§ **To do**:
Copy out the entries from the line with "Where should I click to: Select the Proxy" to the line with "Looking at the screenshot, I should 661,746.", without changing a character.

============

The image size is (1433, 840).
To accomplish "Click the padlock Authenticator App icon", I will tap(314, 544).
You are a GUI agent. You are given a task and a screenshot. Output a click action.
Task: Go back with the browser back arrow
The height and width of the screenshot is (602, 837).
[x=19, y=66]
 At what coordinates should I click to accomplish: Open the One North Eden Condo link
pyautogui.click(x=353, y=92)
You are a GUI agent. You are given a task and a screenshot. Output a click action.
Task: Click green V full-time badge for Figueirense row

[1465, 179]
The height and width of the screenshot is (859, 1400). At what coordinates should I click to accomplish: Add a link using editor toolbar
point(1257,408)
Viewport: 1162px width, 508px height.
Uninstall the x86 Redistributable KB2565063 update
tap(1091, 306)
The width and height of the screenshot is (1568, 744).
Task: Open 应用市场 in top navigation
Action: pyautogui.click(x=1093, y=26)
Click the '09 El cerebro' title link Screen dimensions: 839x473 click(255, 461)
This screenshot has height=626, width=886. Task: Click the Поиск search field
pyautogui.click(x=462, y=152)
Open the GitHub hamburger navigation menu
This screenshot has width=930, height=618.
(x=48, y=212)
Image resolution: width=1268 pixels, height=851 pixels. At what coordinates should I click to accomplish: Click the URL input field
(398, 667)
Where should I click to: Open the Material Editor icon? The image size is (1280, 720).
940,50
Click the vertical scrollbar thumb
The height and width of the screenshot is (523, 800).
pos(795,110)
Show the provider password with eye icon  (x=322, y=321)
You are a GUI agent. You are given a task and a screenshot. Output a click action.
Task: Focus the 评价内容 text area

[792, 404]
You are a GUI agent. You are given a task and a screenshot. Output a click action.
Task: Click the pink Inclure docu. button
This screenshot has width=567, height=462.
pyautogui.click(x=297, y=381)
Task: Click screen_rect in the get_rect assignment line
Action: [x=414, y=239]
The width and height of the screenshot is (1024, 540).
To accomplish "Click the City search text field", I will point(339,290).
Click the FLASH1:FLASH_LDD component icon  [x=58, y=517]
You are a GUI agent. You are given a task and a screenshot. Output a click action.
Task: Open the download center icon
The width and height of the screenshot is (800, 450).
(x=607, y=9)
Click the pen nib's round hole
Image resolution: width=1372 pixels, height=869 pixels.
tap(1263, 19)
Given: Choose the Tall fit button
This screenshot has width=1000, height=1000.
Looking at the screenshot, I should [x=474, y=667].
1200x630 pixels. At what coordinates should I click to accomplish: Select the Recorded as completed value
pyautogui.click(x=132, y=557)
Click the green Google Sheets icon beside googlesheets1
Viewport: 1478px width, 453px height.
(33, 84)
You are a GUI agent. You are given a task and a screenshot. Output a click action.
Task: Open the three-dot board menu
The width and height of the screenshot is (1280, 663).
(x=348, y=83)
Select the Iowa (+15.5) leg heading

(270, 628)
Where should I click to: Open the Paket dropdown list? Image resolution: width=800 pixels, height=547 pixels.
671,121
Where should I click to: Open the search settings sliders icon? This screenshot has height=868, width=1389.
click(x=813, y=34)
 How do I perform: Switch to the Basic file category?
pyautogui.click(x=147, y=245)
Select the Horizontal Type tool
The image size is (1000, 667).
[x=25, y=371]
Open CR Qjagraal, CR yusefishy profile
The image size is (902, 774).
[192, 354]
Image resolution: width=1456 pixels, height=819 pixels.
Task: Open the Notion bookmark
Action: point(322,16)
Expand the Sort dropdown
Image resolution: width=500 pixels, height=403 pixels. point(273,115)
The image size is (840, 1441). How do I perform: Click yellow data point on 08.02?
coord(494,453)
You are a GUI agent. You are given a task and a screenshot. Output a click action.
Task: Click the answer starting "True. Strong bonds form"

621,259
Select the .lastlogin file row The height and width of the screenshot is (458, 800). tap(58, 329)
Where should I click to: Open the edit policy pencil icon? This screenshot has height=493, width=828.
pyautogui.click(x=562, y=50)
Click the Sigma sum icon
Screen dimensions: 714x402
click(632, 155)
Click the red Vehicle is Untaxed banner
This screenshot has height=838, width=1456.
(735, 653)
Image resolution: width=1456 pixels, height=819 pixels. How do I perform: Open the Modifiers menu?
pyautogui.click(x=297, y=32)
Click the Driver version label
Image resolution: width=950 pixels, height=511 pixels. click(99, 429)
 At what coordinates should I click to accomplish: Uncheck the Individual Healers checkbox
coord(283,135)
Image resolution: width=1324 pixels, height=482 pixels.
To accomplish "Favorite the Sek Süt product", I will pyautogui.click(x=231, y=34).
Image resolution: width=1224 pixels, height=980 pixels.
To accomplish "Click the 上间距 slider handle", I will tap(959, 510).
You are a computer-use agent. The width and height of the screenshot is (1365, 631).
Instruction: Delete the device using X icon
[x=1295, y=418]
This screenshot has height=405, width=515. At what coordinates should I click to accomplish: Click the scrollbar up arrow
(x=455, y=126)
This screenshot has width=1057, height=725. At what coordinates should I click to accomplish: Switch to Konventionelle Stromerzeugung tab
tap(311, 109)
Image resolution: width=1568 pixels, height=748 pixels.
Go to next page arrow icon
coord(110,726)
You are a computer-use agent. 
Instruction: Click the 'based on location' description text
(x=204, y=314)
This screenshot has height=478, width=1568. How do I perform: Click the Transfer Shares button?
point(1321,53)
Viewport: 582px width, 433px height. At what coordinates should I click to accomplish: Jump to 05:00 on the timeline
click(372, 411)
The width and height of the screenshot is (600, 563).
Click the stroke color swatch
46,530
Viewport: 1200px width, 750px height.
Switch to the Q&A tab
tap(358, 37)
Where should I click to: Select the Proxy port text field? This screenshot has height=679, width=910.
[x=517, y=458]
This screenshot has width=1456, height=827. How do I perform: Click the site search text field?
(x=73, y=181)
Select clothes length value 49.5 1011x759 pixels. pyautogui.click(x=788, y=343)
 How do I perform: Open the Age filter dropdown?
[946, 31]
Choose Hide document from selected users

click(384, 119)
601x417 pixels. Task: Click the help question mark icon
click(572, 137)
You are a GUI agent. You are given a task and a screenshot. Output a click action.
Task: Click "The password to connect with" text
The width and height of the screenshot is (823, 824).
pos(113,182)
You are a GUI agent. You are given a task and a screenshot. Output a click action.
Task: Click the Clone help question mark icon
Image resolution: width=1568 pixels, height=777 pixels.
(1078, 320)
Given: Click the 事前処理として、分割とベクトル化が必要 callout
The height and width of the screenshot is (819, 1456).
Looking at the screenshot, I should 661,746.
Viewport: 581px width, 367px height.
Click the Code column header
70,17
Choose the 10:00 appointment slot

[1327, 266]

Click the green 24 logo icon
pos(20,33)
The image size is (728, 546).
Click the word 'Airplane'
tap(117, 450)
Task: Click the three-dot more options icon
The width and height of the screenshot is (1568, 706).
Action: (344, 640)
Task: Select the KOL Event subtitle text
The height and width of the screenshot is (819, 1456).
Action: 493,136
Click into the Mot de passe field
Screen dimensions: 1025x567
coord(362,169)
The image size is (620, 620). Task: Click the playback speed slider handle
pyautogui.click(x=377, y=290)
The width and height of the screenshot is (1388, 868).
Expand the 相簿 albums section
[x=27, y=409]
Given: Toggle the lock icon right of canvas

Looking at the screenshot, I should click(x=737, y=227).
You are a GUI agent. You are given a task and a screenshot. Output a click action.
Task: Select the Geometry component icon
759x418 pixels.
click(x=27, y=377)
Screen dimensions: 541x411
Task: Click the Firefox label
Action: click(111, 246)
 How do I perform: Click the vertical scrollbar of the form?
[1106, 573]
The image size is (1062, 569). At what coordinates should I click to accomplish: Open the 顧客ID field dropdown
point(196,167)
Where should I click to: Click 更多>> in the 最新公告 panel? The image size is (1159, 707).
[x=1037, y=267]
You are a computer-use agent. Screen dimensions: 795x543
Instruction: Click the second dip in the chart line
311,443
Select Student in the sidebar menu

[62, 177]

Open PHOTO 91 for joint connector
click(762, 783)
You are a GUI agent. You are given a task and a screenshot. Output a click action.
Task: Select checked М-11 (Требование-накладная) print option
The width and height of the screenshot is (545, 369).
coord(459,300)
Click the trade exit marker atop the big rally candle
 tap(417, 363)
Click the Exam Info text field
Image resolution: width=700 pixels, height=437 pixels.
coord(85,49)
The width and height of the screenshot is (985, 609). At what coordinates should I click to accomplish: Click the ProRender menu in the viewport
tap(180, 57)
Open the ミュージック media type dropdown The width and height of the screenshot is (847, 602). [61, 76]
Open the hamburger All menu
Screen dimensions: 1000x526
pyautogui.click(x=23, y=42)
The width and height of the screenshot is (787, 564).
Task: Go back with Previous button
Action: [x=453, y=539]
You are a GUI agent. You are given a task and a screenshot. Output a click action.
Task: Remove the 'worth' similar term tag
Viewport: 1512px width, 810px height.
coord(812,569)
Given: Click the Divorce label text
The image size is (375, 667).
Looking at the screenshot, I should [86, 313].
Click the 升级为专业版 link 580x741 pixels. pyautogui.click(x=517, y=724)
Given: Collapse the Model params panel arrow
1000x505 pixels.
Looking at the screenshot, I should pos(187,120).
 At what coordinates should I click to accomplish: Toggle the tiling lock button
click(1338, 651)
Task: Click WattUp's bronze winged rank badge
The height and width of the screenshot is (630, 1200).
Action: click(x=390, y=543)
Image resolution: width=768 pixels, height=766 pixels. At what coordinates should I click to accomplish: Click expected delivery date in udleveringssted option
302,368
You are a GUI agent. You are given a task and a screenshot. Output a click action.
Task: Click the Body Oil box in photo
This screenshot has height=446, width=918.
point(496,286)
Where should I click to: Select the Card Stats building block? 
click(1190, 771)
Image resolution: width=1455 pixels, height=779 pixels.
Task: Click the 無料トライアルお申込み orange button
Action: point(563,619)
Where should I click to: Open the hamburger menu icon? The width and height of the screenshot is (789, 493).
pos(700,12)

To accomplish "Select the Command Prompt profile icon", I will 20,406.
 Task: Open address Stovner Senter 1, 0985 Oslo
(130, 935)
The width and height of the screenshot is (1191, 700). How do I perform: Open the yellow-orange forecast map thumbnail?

============

§ **Output for this exercise**:
Where should I click to: Select the Proxy port text field? This screenshot has height=679, width=910.
[x=517, y=458]
This screenshot has width=1456, height=827. How do I perform: Click the site search text field?
(x=73, y=181)
Select clothes length value 49.5 1011x759 pixels. pyautogui.click(x=788, y=343)
 How do I perform: Open the Age filter dropdown?
[946, 31]
Choose Hide document from selected users

click(384, 119)
601x417 pixels. Task: Click the help question mark icon
click(572, 137)
You are a GUI agent. You are given a task and a screenshot. Output a click action.
Task: Click "The password to connect with" text
The width and height of the screenshot is (823, 824).
pos(113,182)
You are a GUI agent. You are given a task and a screenshot. Output a click action.
Task: Click the Clone help question mark icon
Image resolution: width=1568 pixels, height=777 pixels.
(1078, 320)
Given: Click the 事前処理として、分割とベクトル化が必要 callout
The height and width of the screenshot is (819, 1456).
Looking at the screenshot, I should 661,746.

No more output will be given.